Brain Behavior and Evolution | 1991
Sherry L. Stuesse; William L.R. Cruce; R. Glenn Northcutt
The distribution of cells which were immunohistochemically positive for leu-enkephalin (LENK+) or serotonin (5-HT+), two substances widely distributed in the reticular formation, was determined in two species of skates (Raja binoculata and Raja rhina) and a bat ray (Myliobatis californica). The Rajoids are closely related to the Rhinobatoids which contains Platyrhinoidis, an elasmobranch that does not have a nucleus raphe dorsalis. Myliobatis was chosen for an outgroup comparison. Most of the nuclei that were 5-HT+ were also LENK+. The greatest number of labeled cells was in the hypothalamus bordering the third ventricle and in the neurointermediate lobe of the pituitary. The mesencephalon was rich in cells in the ventral tegmental area bordering the red nucleus. In both genera, there were numerous 5-HT+ and LENK+ fusiform cells paralleling the ventral surface of the metencephalon and myelencephalon. These cells were located in several reticular nuclei but were especially prominent in nucleus reticularis (n.r.) pontis oralis, n.r. magnocellularis, and n.r. paragigantocellularis lateralis.

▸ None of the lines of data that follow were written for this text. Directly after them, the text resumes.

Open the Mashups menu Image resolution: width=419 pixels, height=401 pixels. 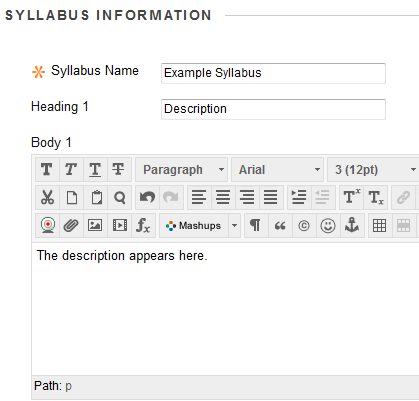pos(200,226)
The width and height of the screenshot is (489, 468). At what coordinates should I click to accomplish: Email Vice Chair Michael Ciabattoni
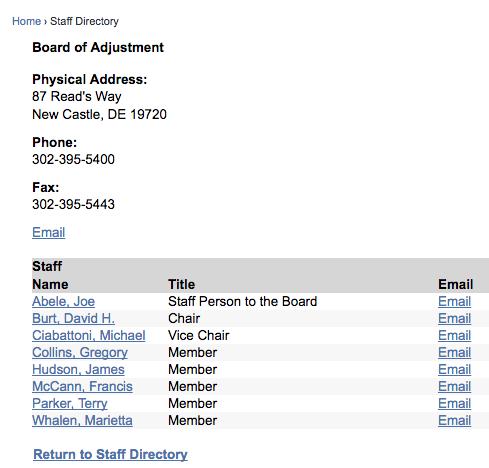pos(455,335)
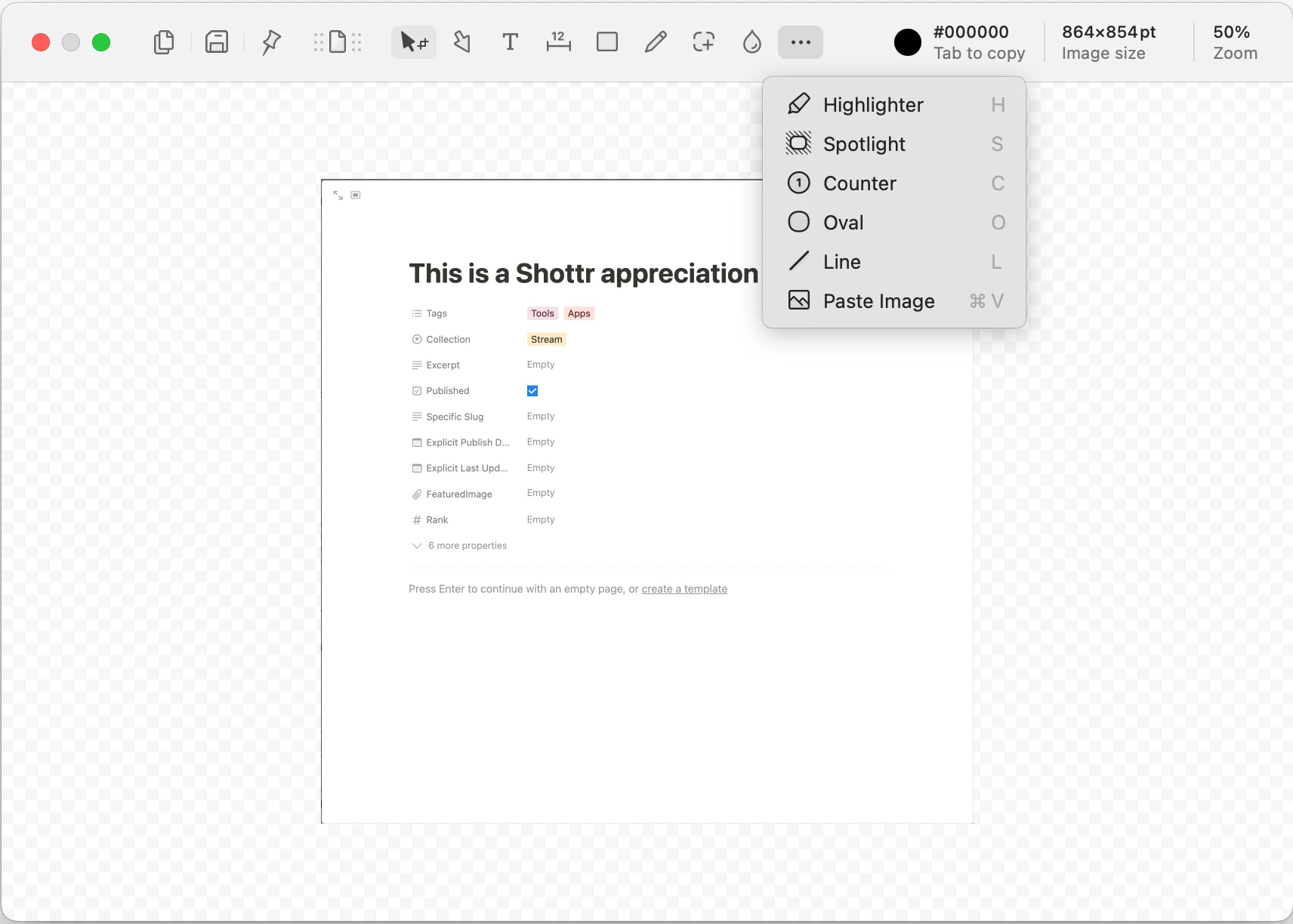
Task: Copy the screenshot to clipboard
Action: click(x=164, y=42)
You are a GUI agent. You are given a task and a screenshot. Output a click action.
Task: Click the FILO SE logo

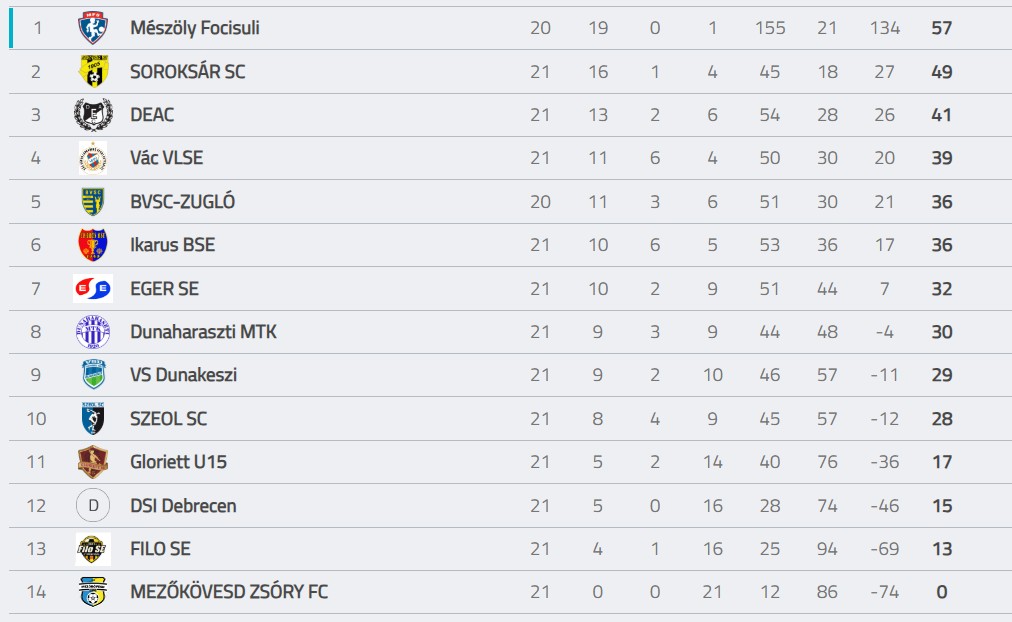(x=93, y=548)
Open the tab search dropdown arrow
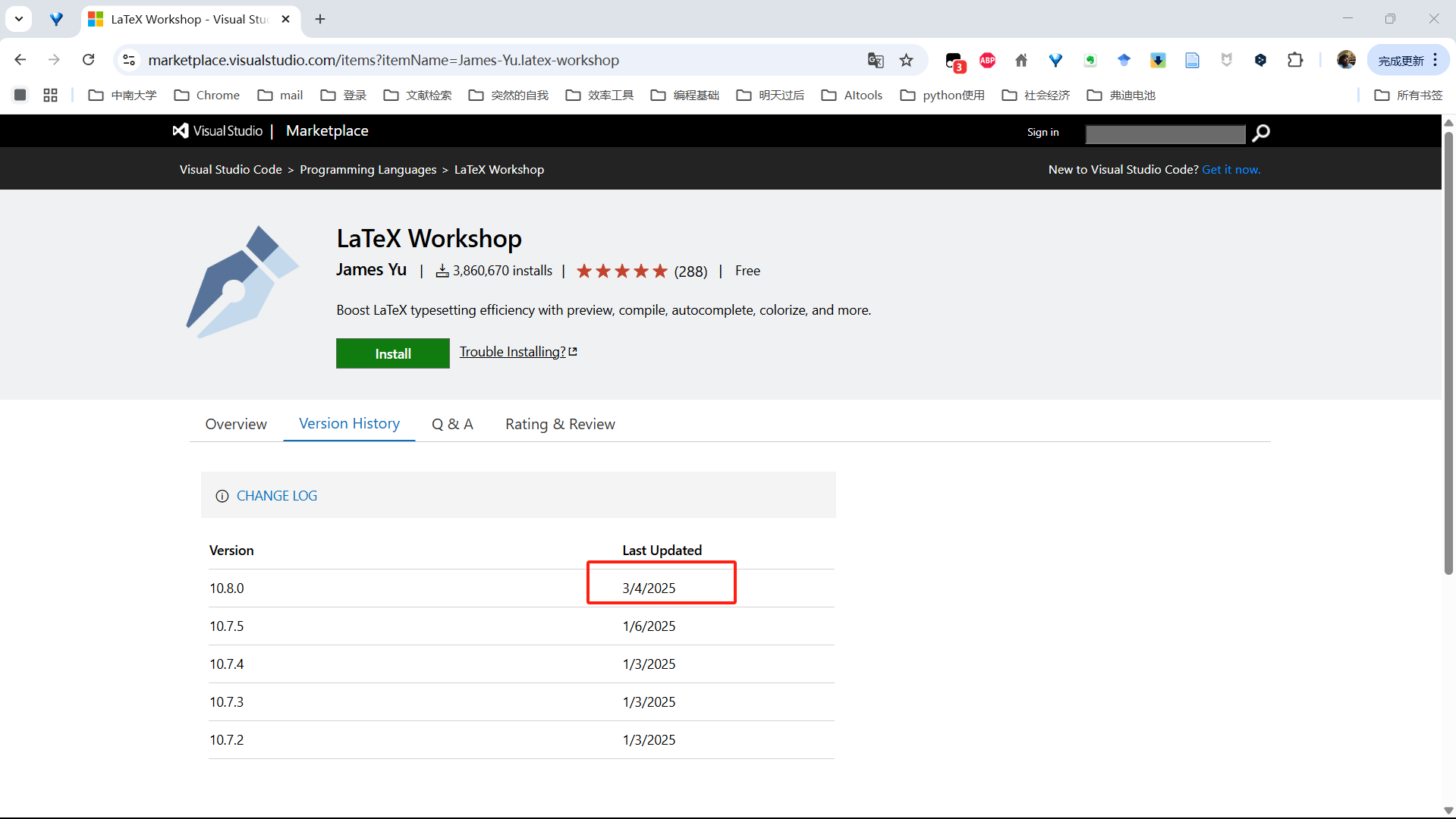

The latter nucleus contained fewer LENK+ than 5-HT+ cells. In both genera, 5-HT+ and LENK+ cells were located in raphe pallidus, raphe obscurus, raphe magnus, raphe centralis superior, and raphe linearis. Minor differences in distribution of the remaining 5-HT+ and LENK+ cell groups were found, but these representative elasmobranchs lack a dorsal raphe nucleus which, in mammals, is the largest serotoninergic group.